# [Aim]
Present every line of the source data below as a numbered list, leaving out the blank lines.

Source data:
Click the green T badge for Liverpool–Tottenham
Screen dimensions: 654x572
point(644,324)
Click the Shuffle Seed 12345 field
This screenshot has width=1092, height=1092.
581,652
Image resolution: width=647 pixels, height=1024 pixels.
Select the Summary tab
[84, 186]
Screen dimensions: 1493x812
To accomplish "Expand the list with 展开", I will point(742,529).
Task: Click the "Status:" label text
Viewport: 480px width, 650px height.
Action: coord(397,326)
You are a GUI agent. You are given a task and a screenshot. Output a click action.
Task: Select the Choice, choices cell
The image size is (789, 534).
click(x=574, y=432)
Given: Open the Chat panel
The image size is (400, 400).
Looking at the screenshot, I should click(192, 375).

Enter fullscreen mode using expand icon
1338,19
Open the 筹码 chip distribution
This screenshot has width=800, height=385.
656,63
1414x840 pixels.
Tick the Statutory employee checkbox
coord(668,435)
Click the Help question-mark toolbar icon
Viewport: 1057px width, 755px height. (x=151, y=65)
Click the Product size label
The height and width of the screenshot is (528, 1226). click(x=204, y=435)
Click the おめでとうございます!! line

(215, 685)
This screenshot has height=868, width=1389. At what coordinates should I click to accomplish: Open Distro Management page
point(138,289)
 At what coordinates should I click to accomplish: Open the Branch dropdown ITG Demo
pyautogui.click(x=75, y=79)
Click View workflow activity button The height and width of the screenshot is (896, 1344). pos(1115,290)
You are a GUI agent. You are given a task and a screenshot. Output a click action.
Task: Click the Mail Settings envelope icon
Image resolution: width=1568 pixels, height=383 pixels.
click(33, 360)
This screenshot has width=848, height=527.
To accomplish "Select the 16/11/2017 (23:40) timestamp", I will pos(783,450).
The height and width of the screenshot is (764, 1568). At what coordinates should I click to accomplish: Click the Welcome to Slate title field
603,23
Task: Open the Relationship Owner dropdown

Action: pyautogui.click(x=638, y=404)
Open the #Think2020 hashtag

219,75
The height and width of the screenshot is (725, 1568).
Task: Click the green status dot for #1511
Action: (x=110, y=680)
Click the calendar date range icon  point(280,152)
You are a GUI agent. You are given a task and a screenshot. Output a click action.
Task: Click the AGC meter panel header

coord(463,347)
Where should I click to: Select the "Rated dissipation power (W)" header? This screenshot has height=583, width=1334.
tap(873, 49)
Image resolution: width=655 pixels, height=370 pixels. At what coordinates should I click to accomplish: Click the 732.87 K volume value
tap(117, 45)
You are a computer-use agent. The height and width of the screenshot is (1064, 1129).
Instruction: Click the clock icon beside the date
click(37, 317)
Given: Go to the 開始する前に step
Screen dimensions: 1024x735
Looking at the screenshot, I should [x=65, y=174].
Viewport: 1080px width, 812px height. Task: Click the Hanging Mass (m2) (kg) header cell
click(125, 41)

# [Finished exercise]
1. Click the green T badge for Liverpool–Tottenham
2. Screen dimensions: 654x572
3. point(644,324)
4. Click the Shuffle Seed 12345 field
5. This screenshot has width=1092, height=1092.
6. 581,652
7. Image resolution: width=647 pixels, height=1024 pixels.
8. Select the Summary tab
9. [84, 186]
10. Screen dimensions: 1493x812
11. To accomplish "Expand the list with 展开", I will point(742,529).
12. Task: Click the "Status:" label text
13. Viewport: 480px width, 650px height.
14. Action: coord(397,326)
15. You are a GUI agent. You are given a task and a screenshot. Output a click action.
16. Task: Select the Choice, choices cell
17. The image size is (789, 534).
18. click(x=574, y=432)
19. Given: Open the Chat panel
20. The image size is (400, 400).
21. Looking at the screenshot, I should click(192, 375).
22. Enter fullscreen mode using expand icon
23. 1338,19
24. Open the 筹码 chip distribution
25. This screenshot has width=800, height=385.
26. 656,63
27. 1414x840 pixels.
28. Tick the Statutory employee checkbox
29. coord(668,435)
30. Click the Help question-mark toolbar icon
31. Viewport: 1057px width, 755px height. (x=151, y=65)
32. Click the Product size label
33. The height and width of the screenshot is (528, 1226). click(x=204, y=435)
34. Click the おめでとうございます!! line
35. (215, 685)
36. This screenshot has height=868, width=1389. At what coordinates should I click to accomplish: Open Distro Management page
37. point(138,289)
38.  At what coordinates should I click to accomplish: Open the Branch dropdown ITG Demo
39. pyautogui.click(x=75, y=79)
40. Click View workflow activity button The height and width of the screenshot is (896, 1344). pos(1115,290)
41. You are a GUI agent. You are given a task and a screenshot. Output a click action.
42. Task: Click the Mail Settings envelope icon
43. Image resolution: width=1568 pixels, height=383 pixels.
44. click(33, 360)
45. This screenshot has width=848, height=527.
46. To accomplish "Select the 16/11/2017 (23:40) timestamp", I will pos(783,450).
47. The height and width of the screenshot is (764, 1568). At what coordinates should I click to accomplish: Click the Welcome to Slate title field
48. 603,23
49. Task: Open the Relationship Owner dropdown
50. Action: pyautogui.click(x=638, y=404)
51. Open the #Think2020 hashtag
52. 219,75
53. The height and width of the screenshot is (725, 1568).
54. Task: Click the green status dot for #1511
55. Action: (x=110, y=680)
56. Click the calendar date range icon  point(280,152)
57. You are a GUI agent. You are given a task and a screenshot. Output a click action.
58. Task: Click the AGC meter panel header
59. coord(463,347)
60. Where should I click to: Select the "Rated dissipation power (W)" header? This screenshot has height=583, width=1334.
61. tap(873, 49)
62. Image resolution: width=655 pixels, height=370 pixels. At what coordinates should I click to accomplish: Click the 732.87 K volume value
63. tap(117, 45)
64. You are a computer-use agent. The height and width of the screenshot is (1064, 1129).
65. Instruction: Click the clock icon beside the date
66. click(37, 317)
67. Given: Go to the 開始する前に step
68. Screen dimensions: 1024x735
69. Looking at the screenshot, I should [x=65, y=174].
70. Viewport: 1080px width, 812px height. Task: Click the Hanging Mass (m2) (kg) header cell
71. click(125, 41)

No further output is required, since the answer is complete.